TASK TO CARRY OUT: Starting at the line that contains "Click the 'Tenant *' field label", transcribe every remaining line of the entries exactly, including the last one.

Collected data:
Start of Block

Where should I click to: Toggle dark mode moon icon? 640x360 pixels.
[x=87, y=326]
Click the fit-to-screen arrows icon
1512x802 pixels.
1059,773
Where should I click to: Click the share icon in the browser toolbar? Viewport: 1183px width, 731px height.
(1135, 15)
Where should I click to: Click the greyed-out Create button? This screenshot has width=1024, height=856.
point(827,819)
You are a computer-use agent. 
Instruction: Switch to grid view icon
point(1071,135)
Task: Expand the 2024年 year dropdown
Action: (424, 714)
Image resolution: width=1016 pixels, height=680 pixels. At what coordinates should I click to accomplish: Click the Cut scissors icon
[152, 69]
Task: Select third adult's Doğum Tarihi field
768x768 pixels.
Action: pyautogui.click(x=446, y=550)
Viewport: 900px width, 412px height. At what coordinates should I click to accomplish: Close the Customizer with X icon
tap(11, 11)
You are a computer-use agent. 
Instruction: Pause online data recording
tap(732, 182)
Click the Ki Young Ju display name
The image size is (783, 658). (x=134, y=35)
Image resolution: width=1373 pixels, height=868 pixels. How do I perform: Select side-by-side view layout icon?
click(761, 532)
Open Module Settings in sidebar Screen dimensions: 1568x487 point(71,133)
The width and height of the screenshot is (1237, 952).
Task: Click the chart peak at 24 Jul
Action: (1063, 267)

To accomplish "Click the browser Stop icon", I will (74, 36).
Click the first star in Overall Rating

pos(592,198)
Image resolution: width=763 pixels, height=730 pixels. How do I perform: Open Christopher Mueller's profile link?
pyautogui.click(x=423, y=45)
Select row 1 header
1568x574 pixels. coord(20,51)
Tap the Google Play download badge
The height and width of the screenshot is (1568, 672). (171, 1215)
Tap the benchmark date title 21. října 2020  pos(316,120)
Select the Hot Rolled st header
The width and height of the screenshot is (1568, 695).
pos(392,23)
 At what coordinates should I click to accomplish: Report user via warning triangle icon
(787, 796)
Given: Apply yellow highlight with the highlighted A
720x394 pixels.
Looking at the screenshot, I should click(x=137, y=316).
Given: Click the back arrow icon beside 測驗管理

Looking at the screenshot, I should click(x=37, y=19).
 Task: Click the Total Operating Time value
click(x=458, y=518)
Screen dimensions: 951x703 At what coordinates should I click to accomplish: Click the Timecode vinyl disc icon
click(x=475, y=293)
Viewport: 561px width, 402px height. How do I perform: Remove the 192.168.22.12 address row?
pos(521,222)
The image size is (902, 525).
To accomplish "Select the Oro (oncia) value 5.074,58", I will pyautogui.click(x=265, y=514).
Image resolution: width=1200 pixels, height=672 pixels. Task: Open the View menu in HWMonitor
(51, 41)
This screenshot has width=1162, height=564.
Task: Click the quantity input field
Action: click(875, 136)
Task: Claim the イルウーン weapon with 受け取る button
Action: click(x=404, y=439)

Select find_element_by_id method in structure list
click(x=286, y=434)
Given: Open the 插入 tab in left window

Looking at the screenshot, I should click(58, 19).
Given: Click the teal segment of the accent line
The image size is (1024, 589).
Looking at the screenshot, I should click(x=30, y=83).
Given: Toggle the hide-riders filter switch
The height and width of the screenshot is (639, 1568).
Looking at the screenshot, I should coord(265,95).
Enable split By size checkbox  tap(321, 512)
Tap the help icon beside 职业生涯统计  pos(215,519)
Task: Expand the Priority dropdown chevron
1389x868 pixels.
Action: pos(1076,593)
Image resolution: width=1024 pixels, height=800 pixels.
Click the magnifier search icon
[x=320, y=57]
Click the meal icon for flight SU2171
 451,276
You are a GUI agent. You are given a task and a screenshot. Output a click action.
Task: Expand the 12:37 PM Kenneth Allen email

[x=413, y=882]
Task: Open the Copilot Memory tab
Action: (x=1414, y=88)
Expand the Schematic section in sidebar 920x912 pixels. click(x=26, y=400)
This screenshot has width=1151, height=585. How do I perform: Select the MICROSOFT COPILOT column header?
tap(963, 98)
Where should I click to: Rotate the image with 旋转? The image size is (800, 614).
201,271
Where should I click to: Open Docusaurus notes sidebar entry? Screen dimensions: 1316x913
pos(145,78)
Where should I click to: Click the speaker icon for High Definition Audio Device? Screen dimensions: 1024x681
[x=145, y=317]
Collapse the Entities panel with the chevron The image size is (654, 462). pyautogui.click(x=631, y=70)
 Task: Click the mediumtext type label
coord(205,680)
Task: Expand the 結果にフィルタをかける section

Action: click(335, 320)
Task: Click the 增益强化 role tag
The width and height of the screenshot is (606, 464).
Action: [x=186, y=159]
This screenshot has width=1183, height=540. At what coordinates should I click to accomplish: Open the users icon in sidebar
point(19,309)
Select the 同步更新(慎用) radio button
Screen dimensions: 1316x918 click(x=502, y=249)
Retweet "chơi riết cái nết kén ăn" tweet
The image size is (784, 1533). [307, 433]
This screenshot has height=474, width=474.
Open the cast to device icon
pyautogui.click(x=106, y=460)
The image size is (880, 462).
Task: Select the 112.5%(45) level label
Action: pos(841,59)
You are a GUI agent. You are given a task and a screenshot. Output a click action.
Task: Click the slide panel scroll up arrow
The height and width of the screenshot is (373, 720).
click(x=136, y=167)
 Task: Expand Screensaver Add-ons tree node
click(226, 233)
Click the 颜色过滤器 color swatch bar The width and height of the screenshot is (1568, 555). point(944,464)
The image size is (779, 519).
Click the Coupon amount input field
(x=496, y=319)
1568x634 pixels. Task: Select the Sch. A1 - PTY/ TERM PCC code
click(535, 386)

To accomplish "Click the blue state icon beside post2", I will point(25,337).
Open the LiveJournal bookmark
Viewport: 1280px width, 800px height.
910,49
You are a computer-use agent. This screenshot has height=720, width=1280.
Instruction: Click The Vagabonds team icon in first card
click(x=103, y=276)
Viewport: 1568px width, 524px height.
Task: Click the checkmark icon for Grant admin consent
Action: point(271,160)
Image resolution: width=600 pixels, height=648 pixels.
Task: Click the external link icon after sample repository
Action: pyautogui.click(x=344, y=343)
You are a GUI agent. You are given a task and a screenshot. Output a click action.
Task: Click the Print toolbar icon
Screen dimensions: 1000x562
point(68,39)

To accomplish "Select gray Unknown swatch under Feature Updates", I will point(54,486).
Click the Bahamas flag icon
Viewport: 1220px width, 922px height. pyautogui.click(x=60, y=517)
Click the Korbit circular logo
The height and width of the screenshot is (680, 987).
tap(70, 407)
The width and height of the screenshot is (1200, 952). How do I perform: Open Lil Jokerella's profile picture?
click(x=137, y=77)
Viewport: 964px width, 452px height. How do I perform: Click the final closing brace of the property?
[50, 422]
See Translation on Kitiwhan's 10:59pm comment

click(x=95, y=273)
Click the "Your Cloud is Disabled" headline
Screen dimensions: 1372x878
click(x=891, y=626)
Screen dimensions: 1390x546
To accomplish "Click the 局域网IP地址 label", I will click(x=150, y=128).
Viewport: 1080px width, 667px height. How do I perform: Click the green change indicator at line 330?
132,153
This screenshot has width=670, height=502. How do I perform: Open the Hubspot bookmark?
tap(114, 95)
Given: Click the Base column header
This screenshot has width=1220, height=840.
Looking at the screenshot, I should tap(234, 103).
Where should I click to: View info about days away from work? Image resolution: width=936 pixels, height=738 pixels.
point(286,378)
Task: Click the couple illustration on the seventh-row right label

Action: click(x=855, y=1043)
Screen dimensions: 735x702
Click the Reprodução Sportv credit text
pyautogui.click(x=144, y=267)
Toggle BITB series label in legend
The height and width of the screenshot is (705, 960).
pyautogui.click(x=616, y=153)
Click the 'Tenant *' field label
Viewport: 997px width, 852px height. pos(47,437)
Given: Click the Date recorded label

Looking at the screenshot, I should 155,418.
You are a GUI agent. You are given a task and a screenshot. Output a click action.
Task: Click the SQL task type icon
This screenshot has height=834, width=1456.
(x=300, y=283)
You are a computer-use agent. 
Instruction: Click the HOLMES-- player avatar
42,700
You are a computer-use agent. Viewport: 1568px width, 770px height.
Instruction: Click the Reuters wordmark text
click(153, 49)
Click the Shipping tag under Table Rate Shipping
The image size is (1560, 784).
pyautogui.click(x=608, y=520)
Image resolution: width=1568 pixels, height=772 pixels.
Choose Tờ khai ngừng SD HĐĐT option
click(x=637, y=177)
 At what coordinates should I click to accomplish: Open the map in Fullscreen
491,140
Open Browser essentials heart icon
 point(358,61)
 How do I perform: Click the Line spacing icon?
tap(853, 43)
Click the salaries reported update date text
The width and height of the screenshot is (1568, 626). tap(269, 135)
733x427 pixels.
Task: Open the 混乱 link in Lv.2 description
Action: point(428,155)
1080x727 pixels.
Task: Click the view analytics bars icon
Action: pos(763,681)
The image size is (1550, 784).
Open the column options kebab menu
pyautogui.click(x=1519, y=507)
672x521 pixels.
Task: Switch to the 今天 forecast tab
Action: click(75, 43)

End of Block

TASK RESULT:
Click the 'Tenant *' field label
Viewport: 997px width, 852px height. pos(47,437)
Given: Click the Date recorded label

Looking at the screenshot, I should 155,418.
You are a GUI agent. You are given a task and a screenshot. Output a click action.
Task: Click the SQL task type icon
This screenshot has height=834, width=1456.
(x=300, y=283)
You are a computer-use agent. 
Instruction: Click the HOLMES-- player avatar
42,700
You are a computer-use agent. Viewport: 1568px width, 770px height.
Instruction: Click the Reuters wordmark text
click(153, 49)
Click the Shipping tag under Table Rate Shipping
The image size is (1560, 784).
pyautogui.click(x=608, y=520)
Image resolution: width=1568 pixels, height=772 pixels.
Choose Tờ khai ngừng SD HĐĐT option
click(x=637, y=177)
 At what coordinates should I click to accomplish: Open the map in Fullscreen
491,140
Open Browser essentials heart icon
 point(358,61)
 How do I perform: Click the Line spacing icon?
tap(853, 43)
Click the salaries reported update date text
The width and height of the screenshot is (1568, 626). tap(269, 135)
733x427 pixels.
Task: Open the 混乱 link in Lv.2 description
Action: point(428,155)
1080x727 pixels.
Task: Click the view analytics bars icon
Action: pos(763,681)
The image size is (1550, 784).
Open the column options kebab menu
pyautogui.click(x=1519, y=507)
672x521 pixels.
Task: Switch to the 今天 forecast tab
Action: click(75, 43)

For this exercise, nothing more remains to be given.